Wednesday, October 10, 2007

Whither Zac Goldsmith?

One of the most remarkable turn-arounds in the last year has been the dramatic dropping of the green agenda by David Cameron. Hot coals don't come into it.

Up until July this year, Cameron was majoring on green issues. We had the hug-a-husky carbon-fuelled photo op, the shoe chauffeur and the bike and "let sunshine win the day" etc. The bright young thing, Zac Goldsmith was given vast prominence in the Tory diaspora. Cameron's MPs were starting to talk the green talk, with Richard Benyon, for example, saying: "Climate Change is the defining issue of our age....This is our Dunkirk."

Now where are green issues in the Conservative party? They have been demoted to the second tier of policy matters. George Osbourne poured cold water on most of the proposals from the Gummer/Goldsmith commission. When Cameron talked at length about his priorities in Oxfordshire last Saturday, he didn't even mention green issues. He listed his priorities: fighting crime, improving housing, education and the health service, but we didn't get anything on green issues.

Remarkable.

One wonders where this leaves Zac Goldsmith. No doubt he is most gratified to be a candidate in a Tory target seat where they are rumoured to spending around £300,000 to try to get him elected. But the recent relegation of green issues by the Camster must be rather concerning for him. After all, Goldsmith does not exactly have a Tory track record, while his green credentials are impeccable.

Today, I was trawling through some old BBC Politics web site pages, as you do (or indeed don't). I found this interview with Goldsmith when he was first appointed as the Tory green guru in January 2006. He did not describe his loyalty to the Tories as inbred or automatic - far from it:

Zac Goldsmith was once quoted as saying the only way he would vote Conservative was if you "drugged" him first. "I can't remember saying that," he protests when we meet at the Chelsea offices of The Ecologist, the magazine he edits, "but it is not a million miles from how I felt".

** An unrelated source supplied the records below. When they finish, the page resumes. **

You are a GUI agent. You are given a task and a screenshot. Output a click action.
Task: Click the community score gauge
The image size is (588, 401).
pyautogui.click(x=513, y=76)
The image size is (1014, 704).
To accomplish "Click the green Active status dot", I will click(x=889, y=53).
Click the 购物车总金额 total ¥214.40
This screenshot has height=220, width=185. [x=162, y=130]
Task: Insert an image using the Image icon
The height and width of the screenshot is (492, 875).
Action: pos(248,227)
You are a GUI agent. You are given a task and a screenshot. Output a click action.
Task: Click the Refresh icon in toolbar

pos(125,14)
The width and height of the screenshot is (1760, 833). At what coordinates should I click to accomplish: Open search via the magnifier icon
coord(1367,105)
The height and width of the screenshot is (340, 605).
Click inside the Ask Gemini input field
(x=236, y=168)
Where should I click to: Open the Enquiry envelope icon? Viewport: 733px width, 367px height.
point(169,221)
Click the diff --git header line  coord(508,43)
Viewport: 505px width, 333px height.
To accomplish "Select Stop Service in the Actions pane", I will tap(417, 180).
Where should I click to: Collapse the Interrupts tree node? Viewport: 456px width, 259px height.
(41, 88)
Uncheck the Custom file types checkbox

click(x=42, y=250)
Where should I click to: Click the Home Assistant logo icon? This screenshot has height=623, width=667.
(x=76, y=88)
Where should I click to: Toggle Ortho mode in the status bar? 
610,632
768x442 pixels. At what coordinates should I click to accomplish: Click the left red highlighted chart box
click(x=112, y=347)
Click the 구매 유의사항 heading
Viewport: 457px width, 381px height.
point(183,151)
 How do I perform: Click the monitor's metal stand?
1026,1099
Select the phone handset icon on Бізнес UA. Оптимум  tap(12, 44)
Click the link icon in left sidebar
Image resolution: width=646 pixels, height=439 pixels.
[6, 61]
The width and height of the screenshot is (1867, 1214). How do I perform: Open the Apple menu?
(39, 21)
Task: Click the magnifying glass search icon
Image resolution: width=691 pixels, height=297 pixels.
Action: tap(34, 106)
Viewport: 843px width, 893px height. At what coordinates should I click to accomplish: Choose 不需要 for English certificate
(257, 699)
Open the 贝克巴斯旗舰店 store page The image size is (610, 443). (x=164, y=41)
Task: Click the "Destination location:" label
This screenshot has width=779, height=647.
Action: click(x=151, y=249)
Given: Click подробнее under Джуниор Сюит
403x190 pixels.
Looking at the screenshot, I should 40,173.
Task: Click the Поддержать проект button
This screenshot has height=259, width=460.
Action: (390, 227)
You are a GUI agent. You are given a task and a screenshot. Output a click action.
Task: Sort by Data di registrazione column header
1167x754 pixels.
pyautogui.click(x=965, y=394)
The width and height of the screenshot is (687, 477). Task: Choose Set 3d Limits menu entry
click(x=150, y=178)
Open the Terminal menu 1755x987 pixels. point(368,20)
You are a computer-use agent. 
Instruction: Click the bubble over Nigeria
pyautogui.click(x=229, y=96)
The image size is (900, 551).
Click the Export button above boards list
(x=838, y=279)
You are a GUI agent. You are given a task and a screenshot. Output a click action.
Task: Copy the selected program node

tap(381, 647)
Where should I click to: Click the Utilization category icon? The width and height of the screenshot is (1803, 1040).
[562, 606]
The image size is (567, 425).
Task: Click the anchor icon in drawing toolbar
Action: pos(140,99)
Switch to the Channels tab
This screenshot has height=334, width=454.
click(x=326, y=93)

His "endorsement" (if that is what it was) of David Cameron is fascinating, mainly because it leaves lots of room for future manoevre, if you know what I mean:

I don't know David Cameron very well. I like him. I think you can judge a book by its cover - whoever said you can't is wrong - that's the whole point of nature giving us intuition, instinct and so on. I think the cover is pretty good. I think the people he has got around him, who are helping him to craft this new identity, are good people so I am genuinely enthusiastic about it.

So, there is an obvious question today for Monsieur Goldsmith. Now that you have read the book, do you regret buying it?